▸ Goal of the exercise
Switch "Comments" to "Discussion" in the entries starting with the line containing "Open the Comments tab" and continuing through the end of the entries, and leave everything else unchanged. Give back only those lines, without the pictures.

══ Information shown

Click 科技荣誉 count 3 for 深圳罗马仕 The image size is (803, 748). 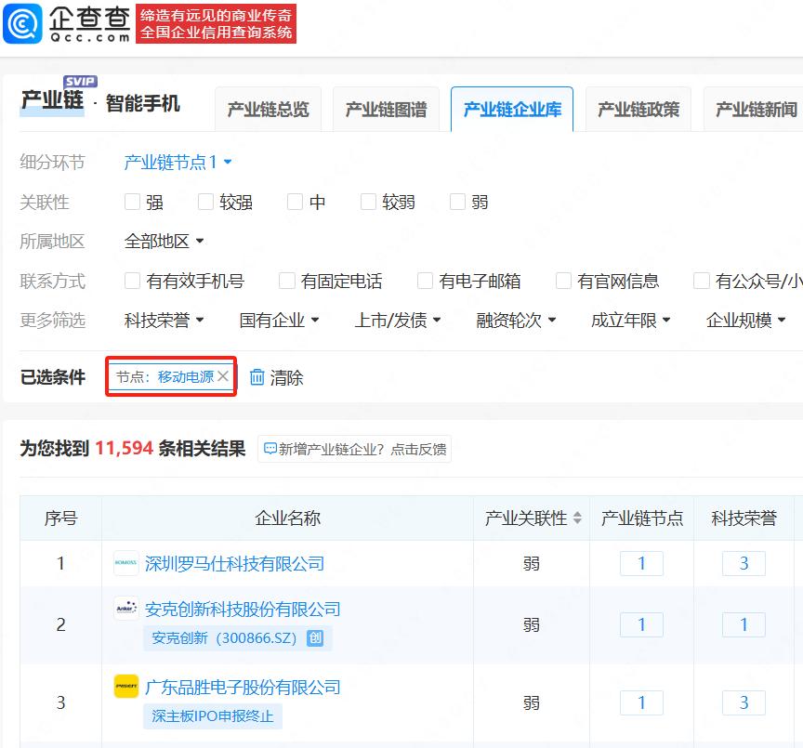point(744,563)
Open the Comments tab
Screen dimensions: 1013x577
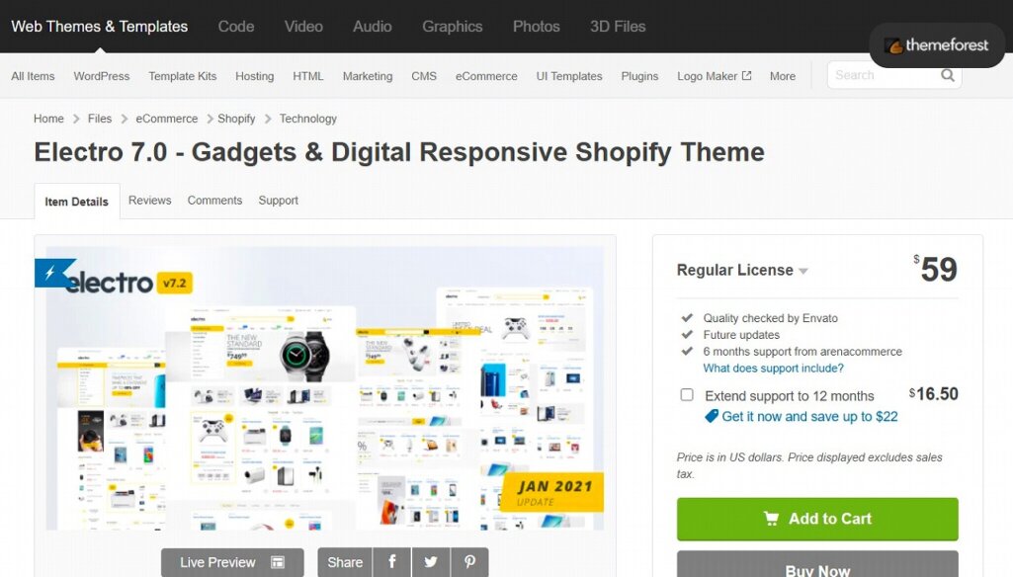tap(214, 201)
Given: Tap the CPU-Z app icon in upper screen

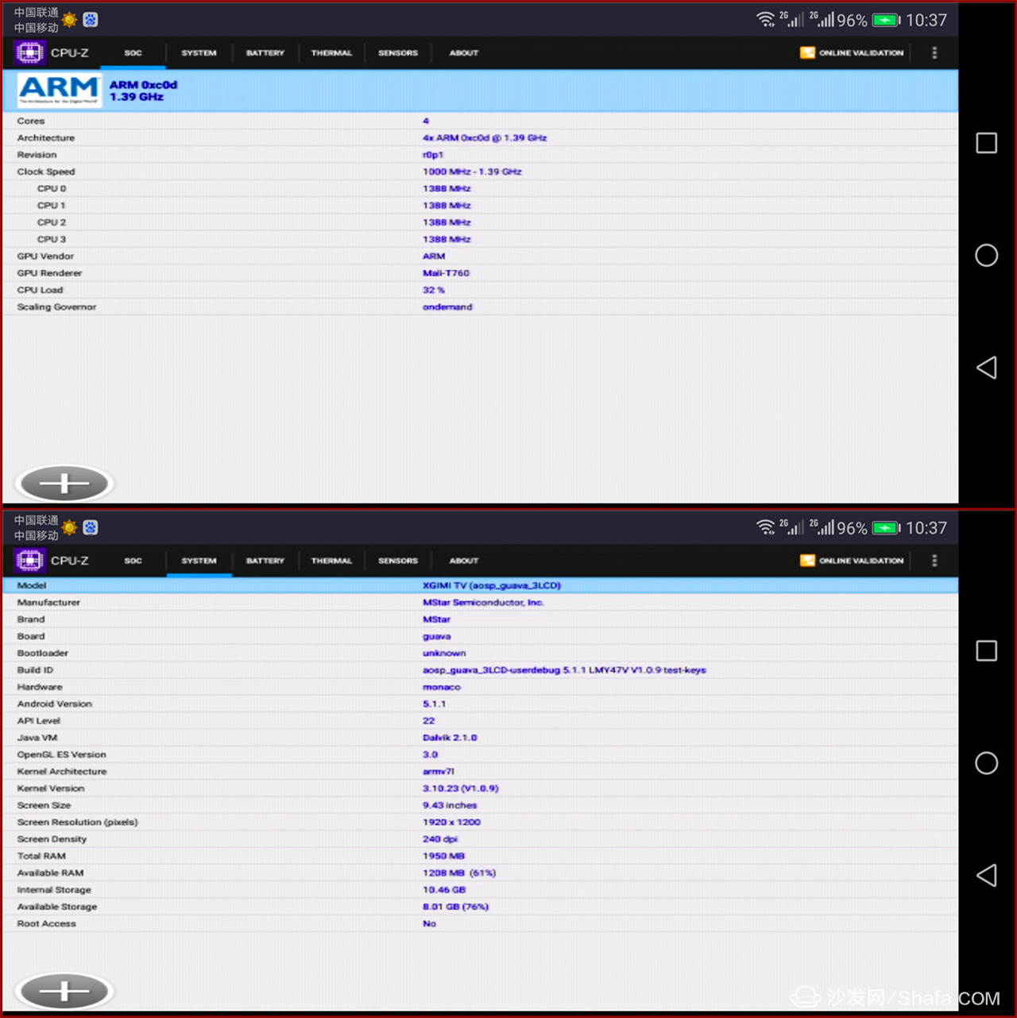Looking at the screenshot, I should (29, 53).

════

▸ Final result
Open the Discussion tab
Screen dimensions: 1013x577
tap(214, 201)
Given: Tap the CPU-Z app icon in upper screen

Looking at the screenshot, I should (29, 53).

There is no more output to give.